INPUT DATA: Begin

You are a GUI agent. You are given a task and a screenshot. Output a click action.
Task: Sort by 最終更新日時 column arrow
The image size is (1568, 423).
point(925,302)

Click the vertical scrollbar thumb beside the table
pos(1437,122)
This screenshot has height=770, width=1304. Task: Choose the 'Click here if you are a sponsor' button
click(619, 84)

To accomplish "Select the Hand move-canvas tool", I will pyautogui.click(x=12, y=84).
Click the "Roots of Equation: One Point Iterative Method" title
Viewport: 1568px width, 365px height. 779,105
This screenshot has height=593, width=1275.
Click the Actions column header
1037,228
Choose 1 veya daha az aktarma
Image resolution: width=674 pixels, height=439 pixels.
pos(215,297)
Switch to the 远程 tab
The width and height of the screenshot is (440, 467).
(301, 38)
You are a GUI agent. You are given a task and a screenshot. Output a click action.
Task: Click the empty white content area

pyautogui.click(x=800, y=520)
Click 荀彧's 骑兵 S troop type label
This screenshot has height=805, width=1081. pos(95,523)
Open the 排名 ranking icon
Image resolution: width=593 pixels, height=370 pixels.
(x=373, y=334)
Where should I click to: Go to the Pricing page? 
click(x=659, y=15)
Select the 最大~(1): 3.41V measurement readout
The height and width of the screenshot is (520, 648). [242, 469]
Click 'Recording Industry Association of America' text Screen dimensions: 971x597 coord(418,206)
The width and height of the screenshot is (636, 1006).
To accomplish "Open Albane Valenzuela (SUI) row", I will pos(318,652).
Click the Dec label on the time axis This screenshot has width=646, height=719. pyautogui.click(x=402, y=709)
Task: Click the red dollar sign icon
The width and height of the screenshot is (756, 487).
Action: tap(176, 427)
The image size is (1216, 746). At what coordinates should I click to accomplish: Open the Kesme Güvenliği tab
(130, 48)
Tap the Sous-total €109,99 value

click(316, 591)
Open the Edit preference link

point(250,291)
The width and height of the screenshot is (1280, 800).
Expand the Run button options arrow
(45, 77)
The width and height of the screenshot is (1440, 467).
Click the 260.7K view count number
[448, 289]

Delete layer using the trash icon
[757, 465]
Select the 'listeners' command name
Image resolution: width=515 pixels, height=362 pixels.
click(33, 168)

INPUT DATA: End

[INSTRUCTIONS FOR THE TASK]
Go through the records and set every one down exactly.

[RESPONSE BELOW]
You are a GUI agent. You are given a task and a screenshot. Output a click action.
Task: Sort by 最終更新日時 column arrow
The image size is (1568, 423).
point(925,302)

Click the vertical scrollbar thumb beside the table
pos(1437,122)
This screenshot has height=770, width=1304. Task: Choose the 'Click here if you are a sponsor' button
click(619, 84)

To accomplish "Select the Hand move-canvas tool", I will pyautogui.click(x=12, y=84).
Click the "Roots of Equation: One Point Iterative Method" title
Viewport: 1568px width, 365px height. 779,105
This screenshot has height=593, width=1275.
Click the Actions column header
1037,228
Choose 1 veya daha az aktarma
Image resolution: width=674 pixels, height=439 pixels.
pos(215,297)
Switch to the 远程 tab
The width and height of the screenshot is (440, 467).
(301, 38)
You are a GUI agent. You are given a task and a screenshot. Output a click action.
Task: Click the empty white content area

pyautogui.click(x=800, y=520)
Click 荀彧's 骑兵 S troop type label
This screenshot has height=805, width=1081. pos(95,523)
Open the 排名 ranking icon
Image resolution: width=593 pixels, height=370 pixels.
(x=373, y=334)
Where should I click to: Go to the Pricing page? 
click(x=659, y=15)
Select the 最大~(1): 3.41V measurement readout
The height and width of the screenshot is (520, 648). [242, 469]
Click 'Recording Industry Association of America' text Screen dimensions: 971x597 coord(418,206)
The width and height of the screenshot is (636, 1006).
To accomplish "Open Albane Valenzuela (SUI) row", I will pos(318,652).
Click the Dec label on the time axis This screenshot has width=646, height=719. pyautogui.click(x=402, y=709)
Task: Click the red dollar sign icon
The width and height of the screenshot is (756, 487).
Action: tap(176, 427)
The image size is (1216, 746). At what coordinates should I click to accomplish: Open the Kesme Güvenliği tab
(130, 48)
Tap the Sous-total €109,99 value

click(316, 591)
Open the Edit preference link

point(250,291)
The width and height of the screenshot is (1280, 800).
Expand the Run button options arrow
(45, 77)
The width and height of the screenshot is (1440, 467).
Click the 260.7K view count number
[448, 289]

Delete layer using the trash icon
[757, 465]
Select the 'listeners' command name
Image resolution: width=515 pixels, height=362 pixels.
click(33, 168)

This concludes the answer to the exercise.